9. How can business and society prepare effectively for the impacts of climate change?
The physical impacts of climate change will redefine entire industries, such as agri-food, tourism and insurance – not to mention the industries that rely on them. What will climate change mean for companies and for society? Climate change was one of the Leadership Council’s first research topics.
In 2009, NBS studied the risks and opportunities associated with climate change across major sectors and the ways companies could adapt to it (see NBS’s Climate Change report). But despite widespread acceptance of the reality of climate sciences, the broader public remains largely unengaged and apathetic about the issue.

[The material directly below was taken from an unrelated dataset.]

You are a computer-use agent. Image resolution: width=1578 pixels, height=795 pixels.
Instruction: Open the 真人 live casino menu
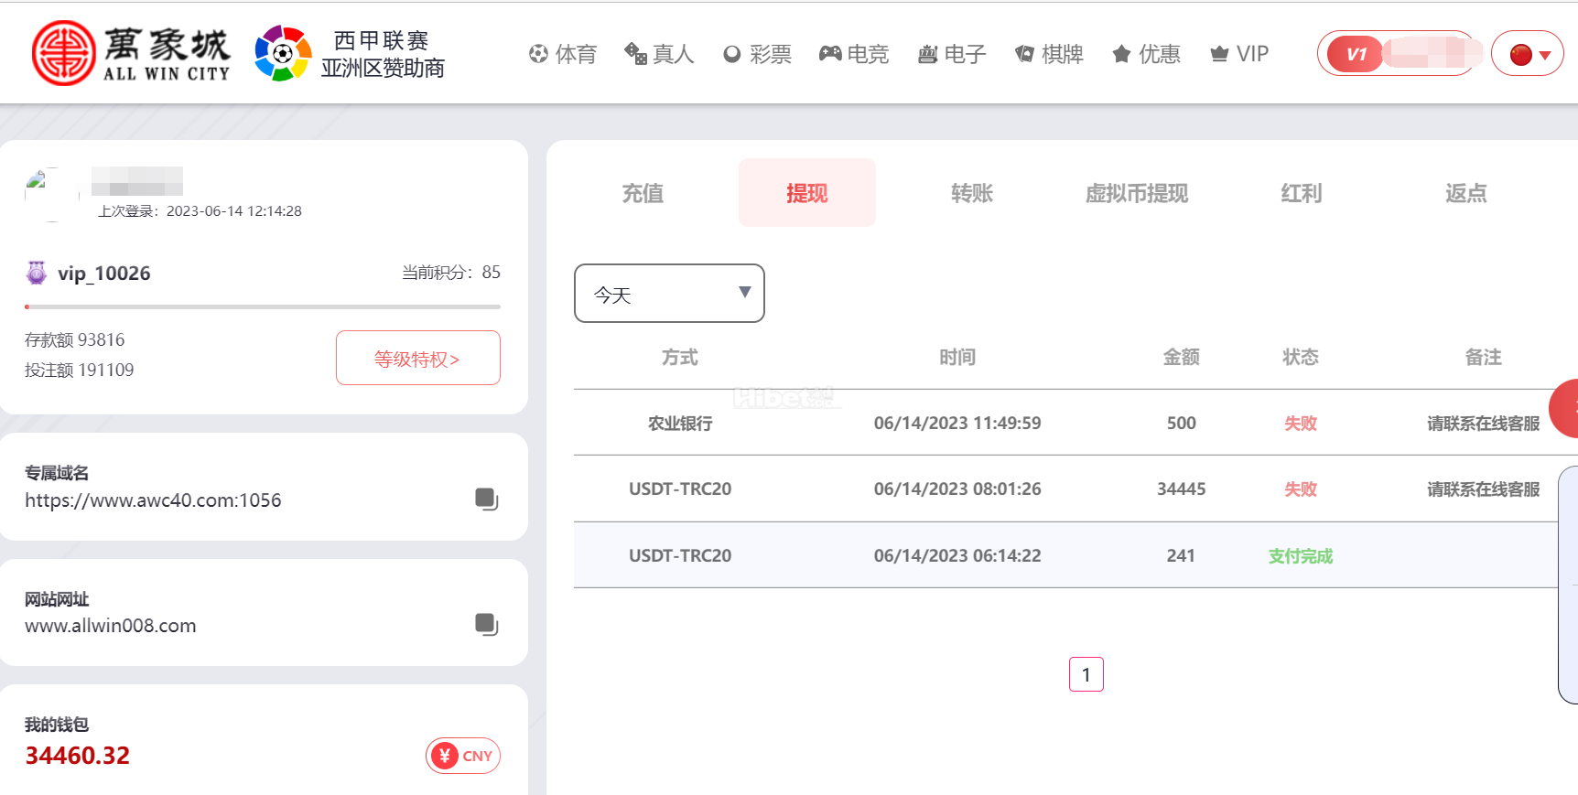[659, 54]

“Climate change is a recurrent theme in business conversations and is starting to overlap with other sustainability issues, such as carbon policy, water quality and sustainable supply chains.”
Peter MacConnachie
Senior Sustainability Issues Management Specialist
Suncor Energy
The conversation about climate change needs to broaden so people see the connection between their day-to-day actions and the broader issue. They need to understand how choices and actions today affect the future.
10. How can companies respond to the proliferation of voluntary and mandatory reporting requirements?
From global reporting standards to industry-specific measures, companies are spending significant time and resources reporting on their sustainability programs. This is leading to “reporting fatigue” on the part of organizations. Companies complete mandatory measurement and reporting for regulatory bodies on Environmental Health and Safety issues such as hazardous waste, permits, safety incidents and spills. They may publish their own annual or semi-annual Social Responsibility, Corporate Responsibility or Sustainability reports. And many large organizations (and, increasingly, small organizations) report through international, voluntary sustainability standards such as the Global Reporting Initiative, Carbon Disclosure Project, Dow Jones Sustainability Index, Bloomberg, SustainAlytics, FTSE4Good and Asset4.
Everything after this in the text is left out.